Ольге уже давно пора было прийти, но вот уже несколько дней ее бригада убирает у датчан. Там они не прочь задержаться подольше, потому что датчане регулярно получают посылки. Ходят разные слухи о чудесных предметах, которые оказываются внутри.
— Если особенно чисто метешь, — сказала Ольга, — можно получить что-нибудь оттуда.
Я ждал без нетерпения. Нарисованная глазунья не остынет. Тут в комнату ввалился д-р Шпрингер, буквально ввалился. В спешке споткнулся о порог и чуть не растянулся. И сказал:
— Идемте скорее, Геррон! Ваша жена хочет покончить с собой.
Я остался сидеть. Короткое замыкание в мозгу. Принялся тщательно заворачивать нож и вилку в обрывок ткани и прятать. В Терезине столовые приборы в цене. И только после этого побежал за ним.

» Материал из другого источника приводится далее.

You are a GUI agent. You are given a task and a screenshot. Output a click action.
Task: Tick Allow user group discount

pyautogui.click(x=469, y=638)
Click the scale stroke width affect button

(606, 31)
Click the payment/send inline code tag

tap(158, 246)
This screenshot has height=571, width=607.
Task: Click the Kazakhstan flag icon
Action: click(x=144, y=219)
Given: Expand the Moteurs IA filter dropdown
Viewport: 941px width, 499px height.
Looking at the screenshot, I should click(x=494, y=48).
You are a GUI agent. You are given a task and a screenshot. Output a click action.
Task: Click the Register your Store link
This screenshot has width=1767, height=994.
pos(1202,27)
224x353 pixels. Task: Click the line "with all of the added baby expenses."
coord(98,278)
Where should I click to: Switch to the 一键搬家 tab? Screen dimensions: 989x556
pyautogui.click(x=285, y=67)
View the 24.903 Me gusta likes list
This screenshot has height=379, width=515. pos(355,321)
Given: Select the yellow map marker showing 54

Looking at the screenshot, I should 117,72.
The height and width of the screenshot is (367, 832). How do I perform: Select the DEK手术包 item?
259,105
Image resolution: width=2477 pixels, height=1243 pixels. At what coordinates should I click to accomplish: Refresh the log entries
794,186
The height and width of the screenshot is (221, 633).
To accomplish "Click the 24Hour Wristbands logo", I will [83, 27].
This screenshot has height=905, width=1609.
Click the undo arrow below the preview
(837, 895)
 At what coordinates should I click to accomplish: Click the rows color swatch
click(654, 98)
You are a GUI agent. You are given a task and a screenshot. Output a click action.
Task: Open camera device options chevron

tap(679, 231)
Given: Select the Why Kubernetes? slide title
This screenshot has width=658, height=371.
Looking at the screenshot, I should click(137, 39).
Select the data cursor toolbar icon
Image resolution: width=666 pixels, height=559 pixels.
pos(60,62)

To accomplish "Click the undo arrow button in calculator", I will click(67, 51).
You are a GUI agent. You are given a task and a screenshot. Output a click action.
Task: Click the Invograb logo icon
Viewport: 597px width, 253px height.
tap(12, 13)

Она вышла из окна. С чердака Дрезденской казармы. Где старые женщины долеживают свои последние дни на соломенных тюфяках. Где жила и Ольга в первые дни по приезде в Терезин. Она открыла окно — вообще-то просто люк — и вылезла наружу.
Просто вылезла.
Когда я подбежал, она стояла на карнизе, слишком узком для ступни. Пробиралась на ощупь вдоль стены, в десяти метрах над землей. Лицом к стене, на которую опиралась одной рукой. Вторую руку прижав к телу. Согнув ее в локте, будто поранилась.
По улице сбегались люди. Когда люди живут в такой скученности, толпа сбегается быстро.
— Она хотела прыгнуть, — объяснял кто-то с гордостью очевидца, который вовремя оказался на нужном месте. — Но потом ей не хватило храбрости.
Самоубийства случаются в Терезине каждую неделю. С такой же частотой кто-нибудь теряет рассудок. Основание для этого есть у всех.
Но Ольга…
Неужели это как-то связано с днем нашей свадьбы? Она не могла перенести, что нашей традиции пришел конец? Неужели это оказалось для нее нестерпимее, чем все остальное? Чужая душа потемки. Даже если прожил с человеком двадцать лет в браке.
Я не крикнул. Мой голос мог ее спугнуть. Мог нарушить ее неустойчивое равновесие, которое она, кажется, нащупала. Это удержало ее от падения. Только бы теперь не отвлечь ее, теперь, когда она приближалась к люку в стене. Крошечными боковыми шажками.
Я должен был говорить с ней очень тихо. Успокоительно. Встать у окна и понемногу подманивать ее знакомым, доверительным голосом. Протянуть руку и мягко, но властно вернуть ее в жизнь.
Потом Ольга посмеивалась надо мной из-за этого. Напомнила мне название одного американского фильма, в котором мы видели в точности такую же сцену.
Люди не хотели меня пропускать. Пришлось локтями прокладывать себе дорогу к двери казармы. На меня шикали, как будто я хотел без очереди протиснуться к театральной кассе.
— Надо было раньше приходить, тогда бы и место получше досталось.
Наконец-то лестничная клетка.
Я успел взбежать, запыхавшись, только на два этажа — она, улыбаясь, уже спускалась мне навстречу.
Улыбаясь.
Протянула мне птичье гнездо, которое выудила из водосточного желоба на крыше.
— Как ты думаешь, голубиные яйца вкусные? — спросила она.
Она принесла даже крошечный кусочек сливочного масла — не маргарина, масла! — завернутый в обрывочек датской газеты. Печью нам служила продырявленная консервная банка, в которой горели щепки, жестяная тарелка не нагревалась как следует, и соли у нас не было. Но то была лучшая глазунья, которую кому-либо доводилось пробовать.